Die Resolution macht den Weg frei für eine Revision der Strafmaßnahmen im kommenden Jahr, die vom Sicherheitsrat 1990 nach dem irakischen Überfall auf Kuwait verhängt worden waren. Der Entschließung lag ein Kompromisspapier zu Grunde, auf das sich die USA und Russland am Mittwoch einigen. Die bisher geltende Regelung des Programms Öl für Lebensmittel wäre am Freitag um Mitternacht abgelaufen. Mit der Verlängerung kann Irak weiter Erdöl exportieren, um mit dem Erlös Nahrungsmittel, Medikamente und andere humanitäre Güter für seine Bevölkerung kaufen und Kriegsentschädigungen zahlen zu können.

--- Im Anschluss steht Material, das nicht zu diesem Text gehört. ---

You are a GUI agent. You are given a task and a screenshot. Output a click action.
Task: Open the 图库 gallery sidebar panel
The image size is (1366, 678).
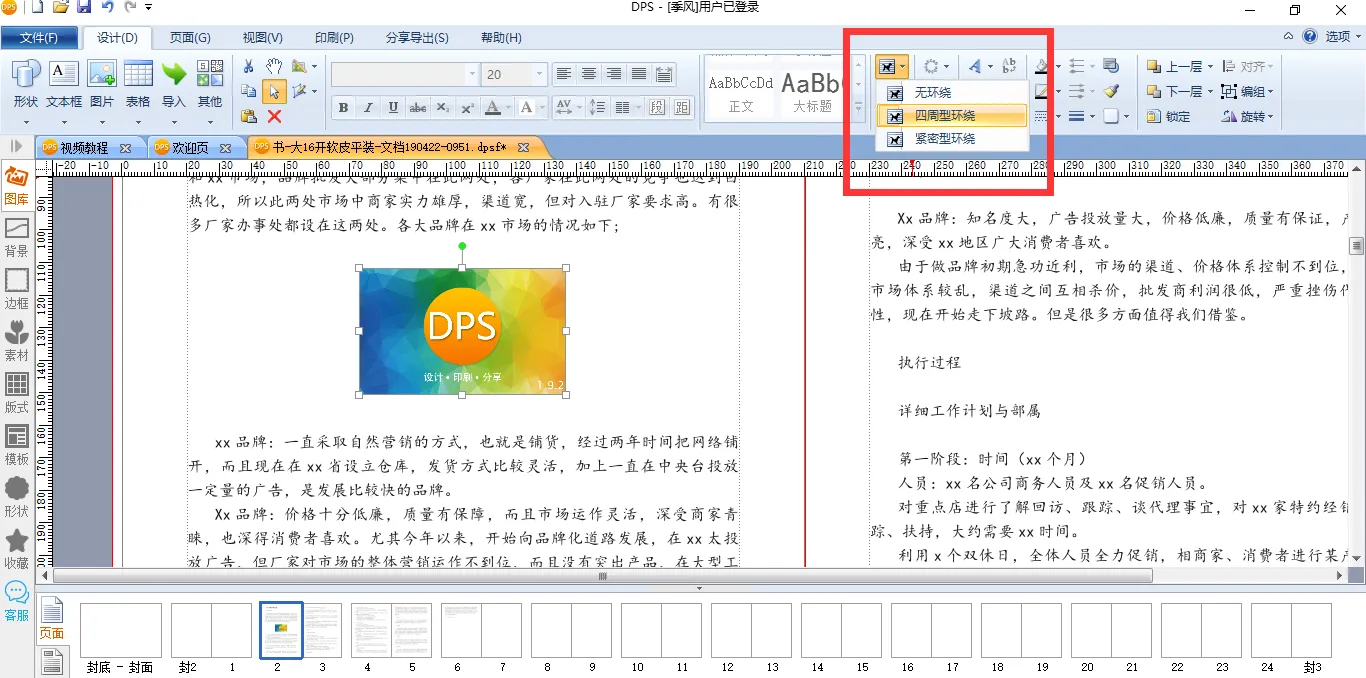[x=17, y=186]
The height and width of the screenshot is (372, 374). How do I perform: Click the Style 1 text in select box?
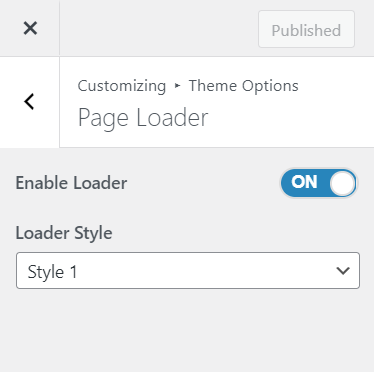point(52,272)
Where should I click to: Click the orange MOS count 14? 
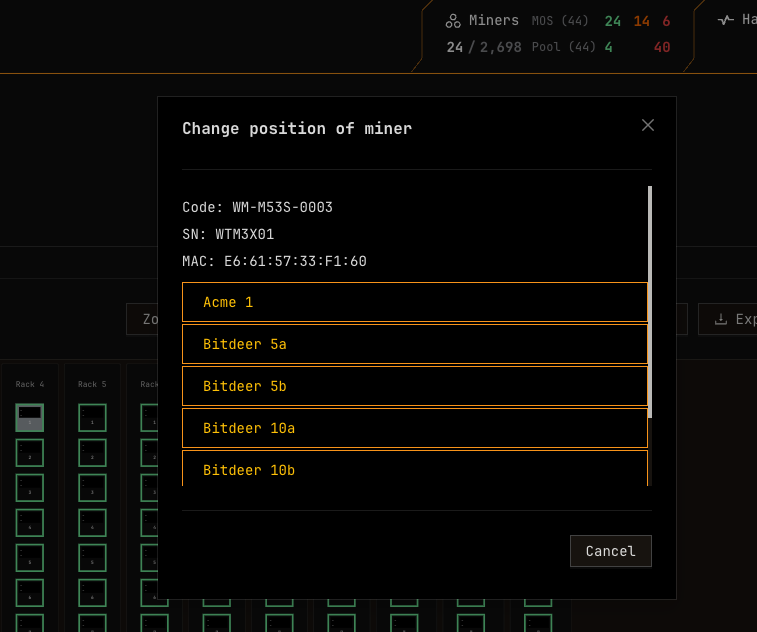[x=641, y=21]
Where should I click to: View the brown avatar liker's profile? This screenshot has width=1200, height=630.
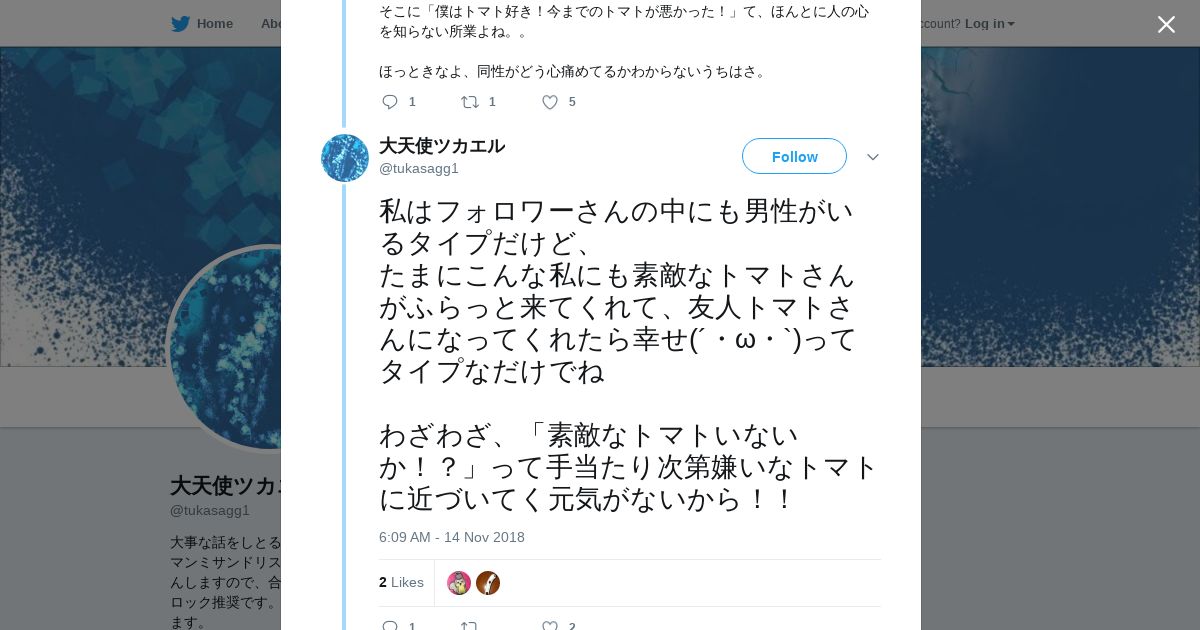488,583

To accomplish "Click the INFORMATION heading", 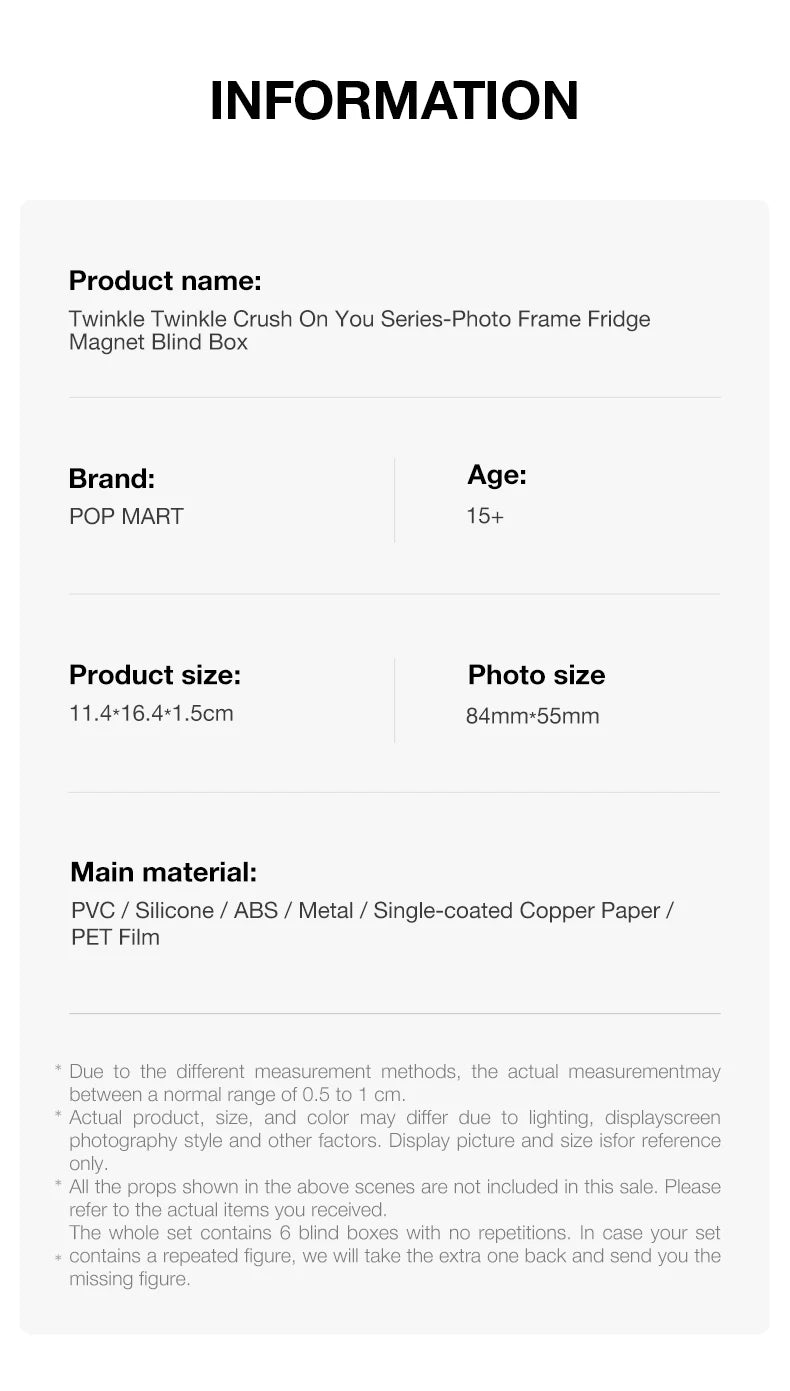I will 394,101.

Russland will bis Ende Mai einer von den USA und Großbritannien vorgelegten Liste zustimmen, deren Güter vor der Lieferung nach Irak von den UN geprüft werden. Eine vorläufige Aufführung, die der Resolution angehängt wurde, nennt unter anderem Nachtsichtgeräte, Radar und Telekommunikationsausrüstung. Im Gegenzug erklärten sich die USA mit einer umfassenden Überprüfung der Sanktionen einverstanden. Washington ist zu einer Lockerung der Strafmaßnahmen bereit, wenn Irak Waffeninspektoren ins Land lässt. Diese sollen kontrollieren, ob Bagdad Massenvernichtungswaffen herstellt. Seit drei Jahren hat Irak keine UN-Inspektoren mehr ins Land gelassen. Russland ist der wichtigste Fürsprecher Iraks im Weltsicherheitsrat und bedeutender Handelspartner Bagdads.

US-Botschafter John Negroponte sprach von einem "wichtigen Schritt vorwärts und einem weiteren Beispiel für die starke Einigkeit und den Konsens im Weltsicherheitsrat". Der russische UN-Botschafter Sergej Lawrow lobte den Geist der Zusammenarbeit, ohne den die Resolution nicht möglich gewesen wäre.